In this present study, the sizes and morphologies of PEO surface-decorated silica nanocapsules (PEOSN) are effectively tuned by varying several key synthesis conditions such as polymer block length, solvent type and reactant concentrations. This enables us to elicit a synergistic combination of merits derived from both hollow silica nanocapsules and Pluronic^® micelles. Fluorescent PEOSN are then prepared by sequestering the fluorescent conjugated polymer MEH-PPV into the core of Pluronic^® micelles, followed by subsequent interfacial silica condensation. Moreover, their application as effective fluorescent probes for bioimaging is conclusively demonstrated by using the transgenic zebrafish line TG(fli1:EGFP), wherein the zebrafish Fli1 promoter is used to drive the expression of enhanced green fluorescent protein (EGFP) in the vessels and highlight all vascularized tissues with green fluorescence.^31,32 This provides a strong contrast against the red fluorescent PEOSN in the confocal images. Besides, the zebrafish development is relatively fast and stereotypical such that most organs are vascularized and functional by 5 days post fertilization.³² The manipulated larvae can also be mounted alive in low melting agarose and are small enough for non-invasive, whole animal imaging. Therefore, TG(fli1:EGFP) is an excellent vertebrate model to ascertain the biocompatibility and in vivo behavior of the fluorescent PEOSN.

Experimental section

Materials

Block copolymer Pluronic^® L121 (PEO₅PPO₇₀PEO₅), P123 (PEO₂₀PPO₇₀PEO₂₀), F127 (PEO₁₀₆PPO₇₀PEO₁₀₆), poly(2-methoxy-5-(2-ethyl-hexyloxy)-1,4-phenylenevinylene) (MEH-PPV), tetramethylorthosilicate (TMOS; 98%), tetrahydrofuran (THF) and dimethylformamide (DMF) were purchased from Sigma Aldrich and used without further purification.

Synthesis of PEOSN

PEOSN was prepared using a procedure reported previously.²⁷ In a typical synthesis, a polymer solution of the desired concentration was prepared by dissolving the respective polymers (Pluronic^® L121, P123 or F127) into 900 μL of THF. To each of these polymer solutions, 65 μL of TMOS was then added. The mixture solution was injected into 10 g of deionized water immersed in a water-bath under ultra sonication in 3 min. The solution was sonicated for 10 more minutes, followed by stirring at room temperature for four days to evaporate off THF and ensure a complete hydrolysis and condensation of TMOS at the interface between the core and corona of the copolymer micelles. The amount of block copolymer and TMOS used were subsequently varied systematically to study their influence on the formation of PEOSN. Mixtures of THF and DMF in various ratios are also used to investigate their effect on the core-shell morphology. (Total volume of solvents used before injecting into water is kept at 900 μL for all experiments)

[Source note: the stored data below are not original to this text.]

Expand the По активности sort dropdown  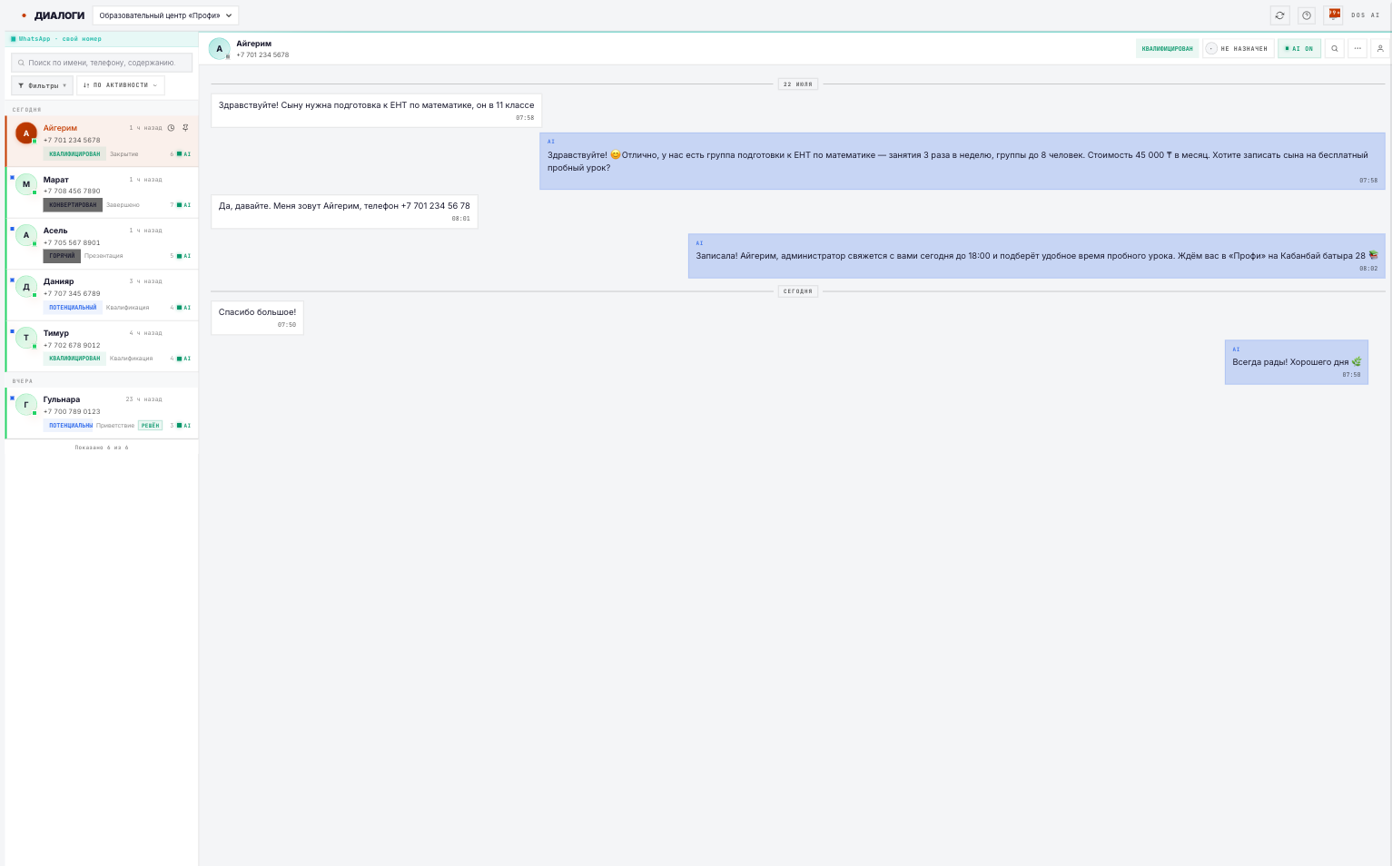pyautogui.click(x=120, y=85)
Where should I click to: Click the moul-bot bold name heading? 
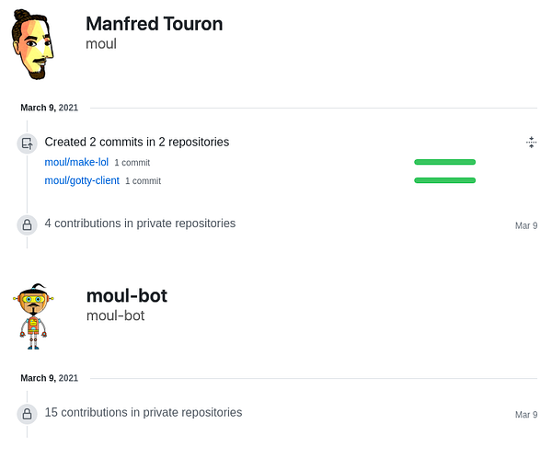[x=126, y=295]
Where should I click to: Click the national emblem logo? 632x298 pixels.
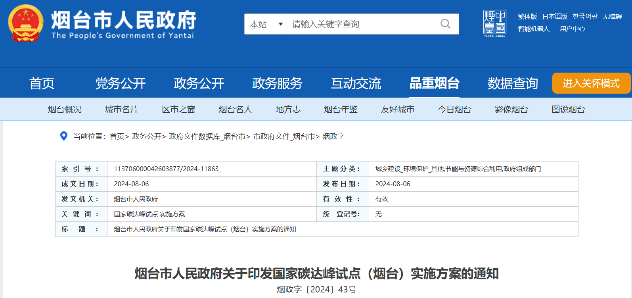coord(26,23)

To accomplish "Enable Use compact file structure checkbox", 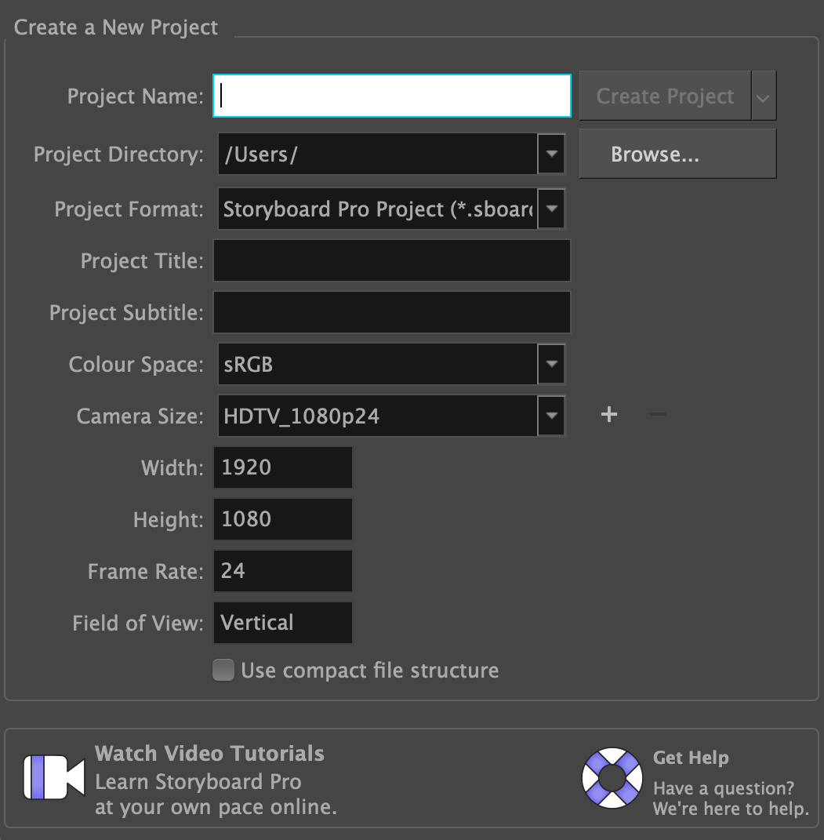I will 224,671.
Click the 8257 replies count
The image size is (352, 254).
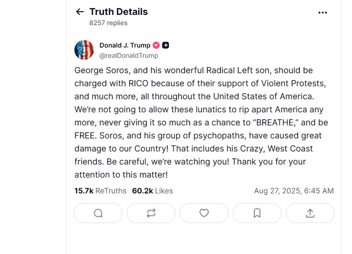point(108,23)
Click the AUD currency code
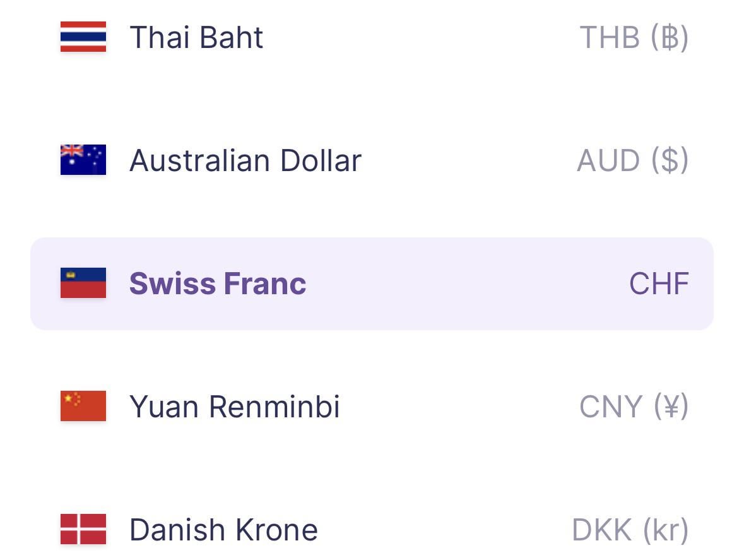This screenshot has height=560, width=744. [608, 160]
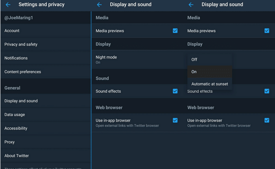Screen dimensions: 275x169
Task: Uncheck Use in-app browser in rightmost panel
Action: click(x=267, y=120)
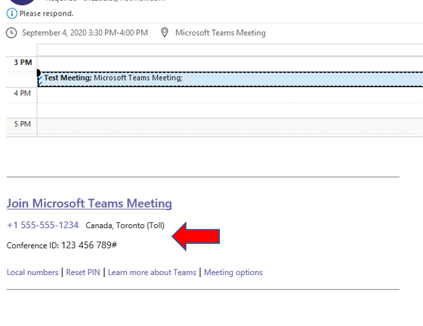Open the Meeting options link
The width and height of the screenshot is (423, 326).
(233, 273)
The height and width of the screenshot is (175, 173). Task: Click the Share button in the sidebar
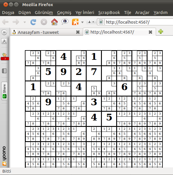point(4,91)
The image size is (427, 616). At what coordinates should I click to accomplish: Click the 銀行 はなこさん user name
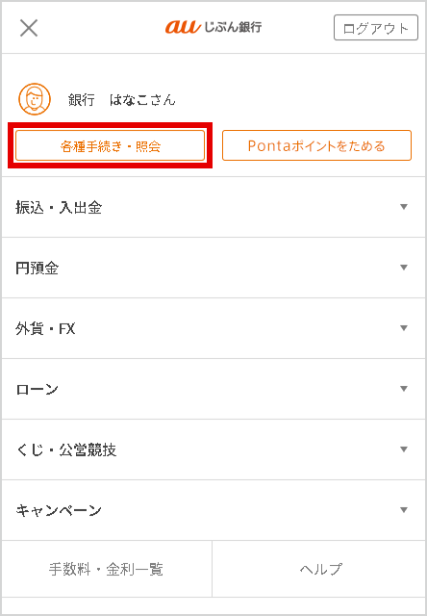click(122, 100)
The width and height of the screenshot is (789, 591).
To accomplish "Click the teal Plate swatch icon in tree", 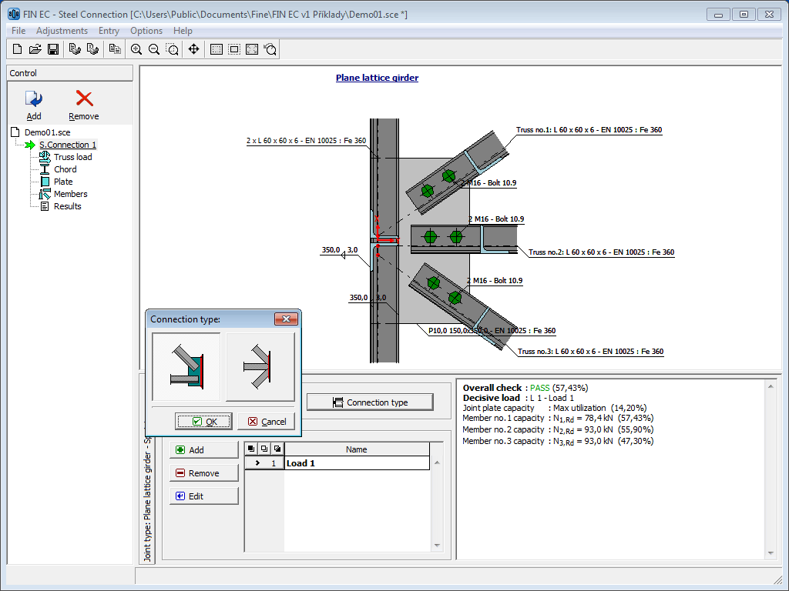I will point(45,182).
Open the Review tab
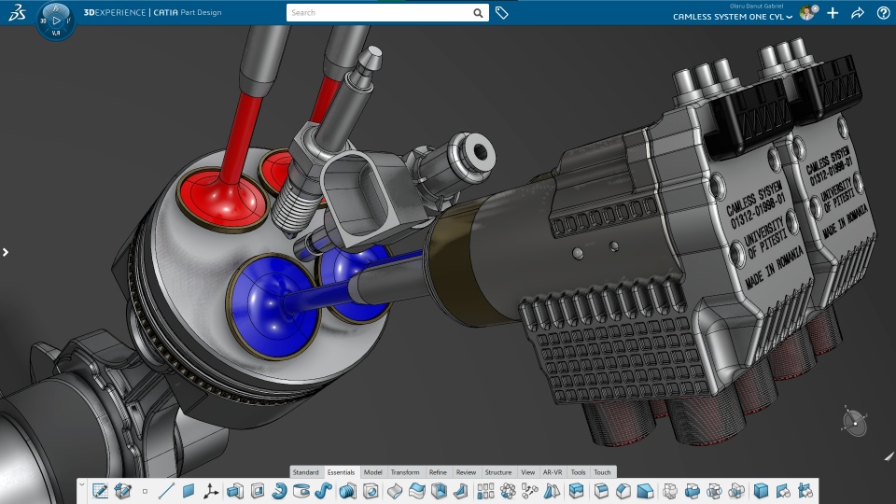896x504 pixels. point(466,472)
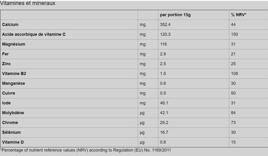Click the Iode nutrient label
Viewport: 268px width, 156px height.
(x=6, y=103)
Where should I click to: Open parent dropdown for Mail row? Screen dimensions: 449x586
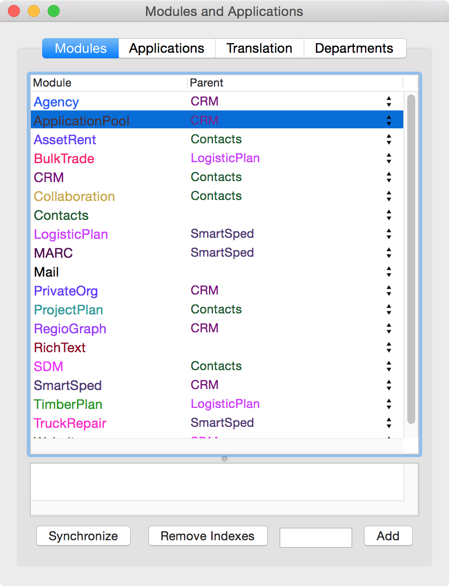tap(388, 272)
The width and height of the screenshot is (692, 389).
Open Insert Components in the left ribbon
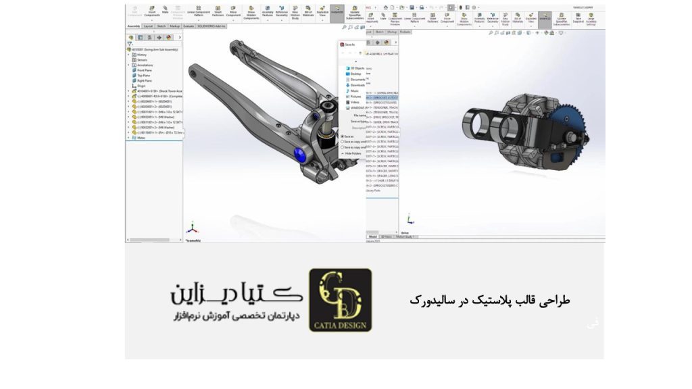(152, 13)
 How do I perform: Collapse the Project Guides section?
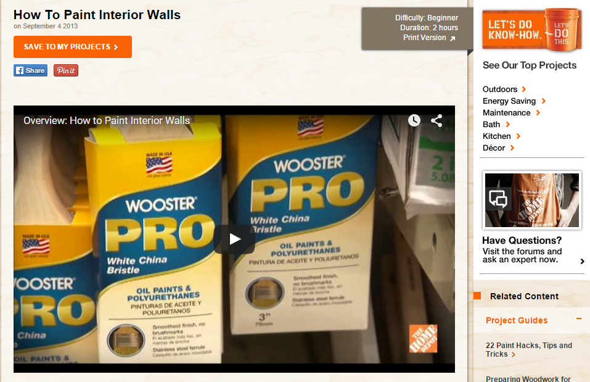coord(579,318)
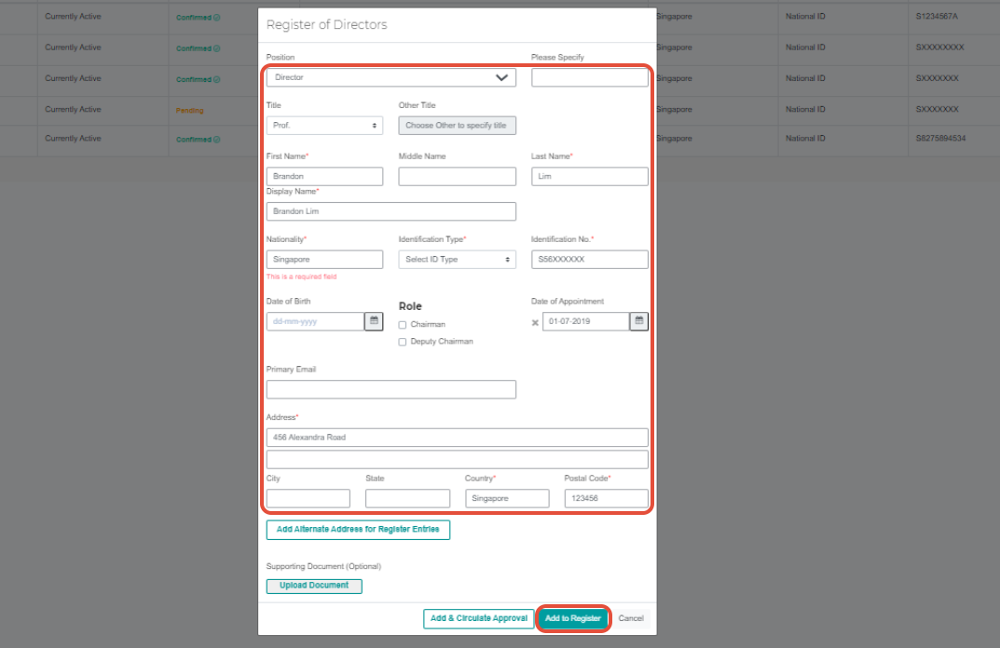
Task: Click Add & Circulate Approval
Action: pyautogui.click(x=478, y=617)
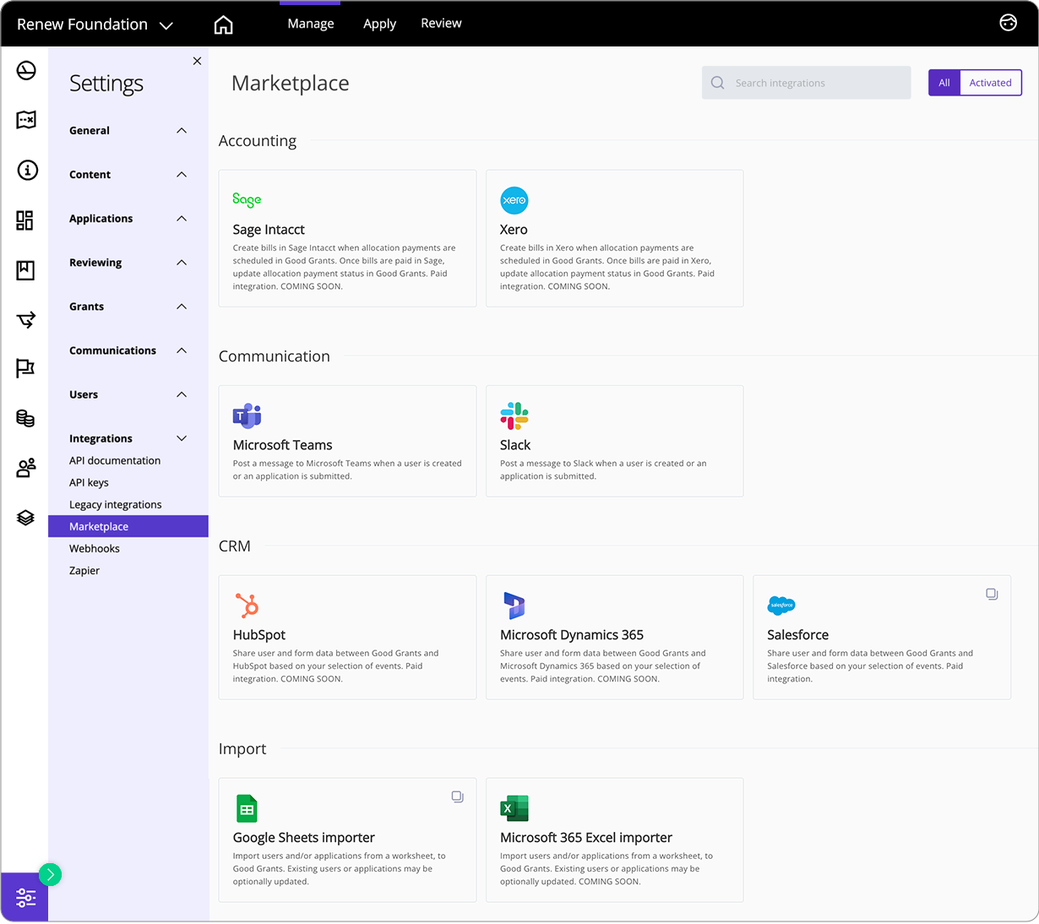Click the search integrations field
This screenshot has height=924, width=1039.
805,82
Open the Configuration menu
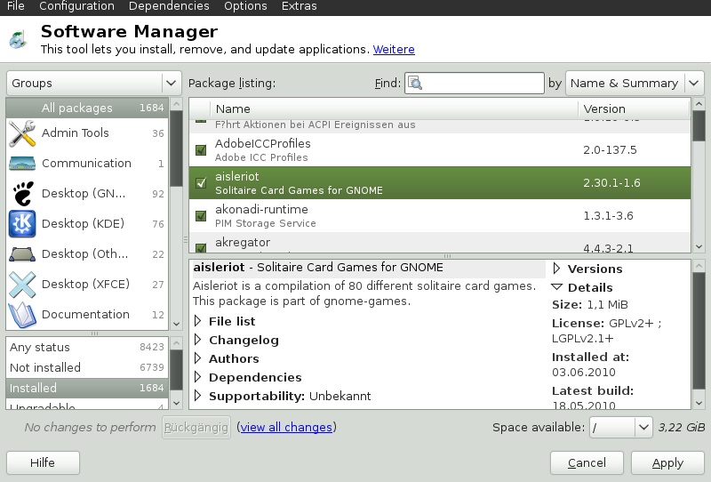Viewport: 711px width, 482px height. point(76,6)
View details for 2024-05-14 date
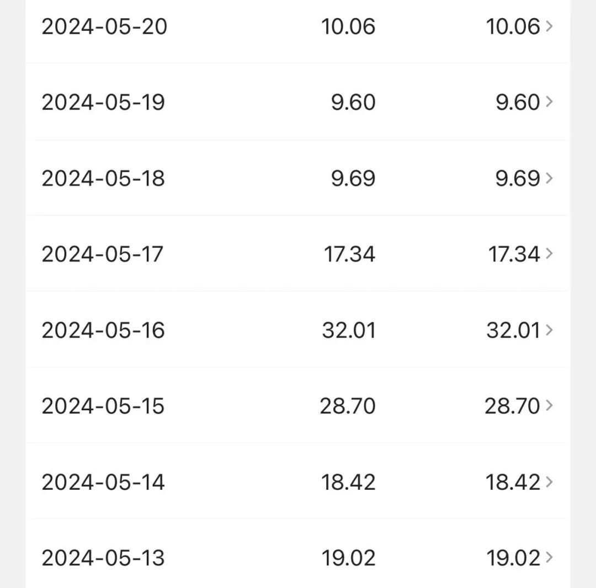Image resolution: width=596 pixels, height=588 pixels. (x=103, y=482)
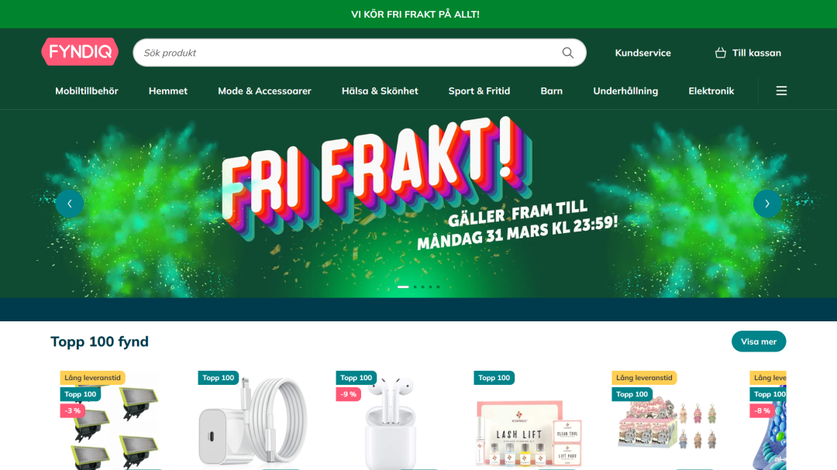Click the Visa mer button
The height and width of the screenshot is (470, 837).
(759, 341)
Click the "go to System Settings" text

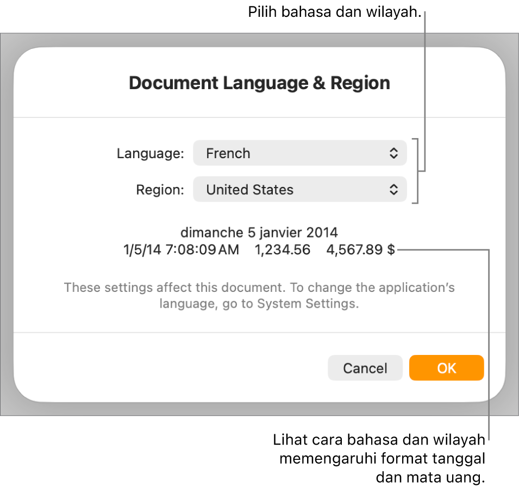[x=291, y=304]
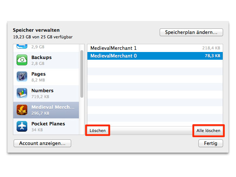This screenshot has height=177, width=236.
Task: Select the MedievalMerchant 0 save file
Action: pyautogui.click(x=155, y=56)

Synthesis of fluorescent PEOSN

Fluorescent conjugated polymer MEH-PPV was first dissolved in THF to form a stock solution of 1.0 mg mL⁻¹. 75 μL of this stock solution was then mixed with 75 mg of F127 dissolved in 825 μL of THF. Next, 65 μL of TMOS was added and the resultant mixture solution was subsequently injected into 10 g of deionized water while being sonicated in a water bath for 3 min. The solution was sonicated for another 10 min, followed by stirring at room temperature for four days.

Characterizations

Transmission electron microscopy (TEM, JEM-2010F, 200 kV) was employed to study the morphology of the synthesized PEOSN. To prepare the sample for TEM analysis, 40 μL of an aqueous suspension of PEOSN was diluted with 200 μL of deionized water. A small drop of this diluted solution was pipetted directly onto a 200-mesh carbon-coated copper grid. After 2 min, the excess solution was removed by touching the grid edge using a Kimwipe delicate wipe. The sample was finally dried at room temperature in preparation for TEM analysis. Dynamic light scattering (DLS) was performed with Malvern Zetasizer Nano-S using a HeNe laser (633 nm) to measure the nanocapsule size and size distribution. The spectrometer was calibrated by using a standard polystyrene suspension of 60 nm. All measurements were conducted using water as the dispersant in a glass cuvette. ²⁹Si NMR characterization was carried out with a Bruker Avance 400 (DRX400) NMR spectrometer at 400 MHz at room temperature. The sample was loaded into 4.0 mm Zirconia PENCIL^™ rotors and capped tightly. The ²⁹Si spectrum was recorded at 79.489 MHz with a repetition delay of 10 s. A 35-ms acquisition time, spin rate of 10,000 rps and 3000 number of scans were employed. Chemical shifts of ²⁹Si NMR were referenced to tetramethylsilane as 0 ppm.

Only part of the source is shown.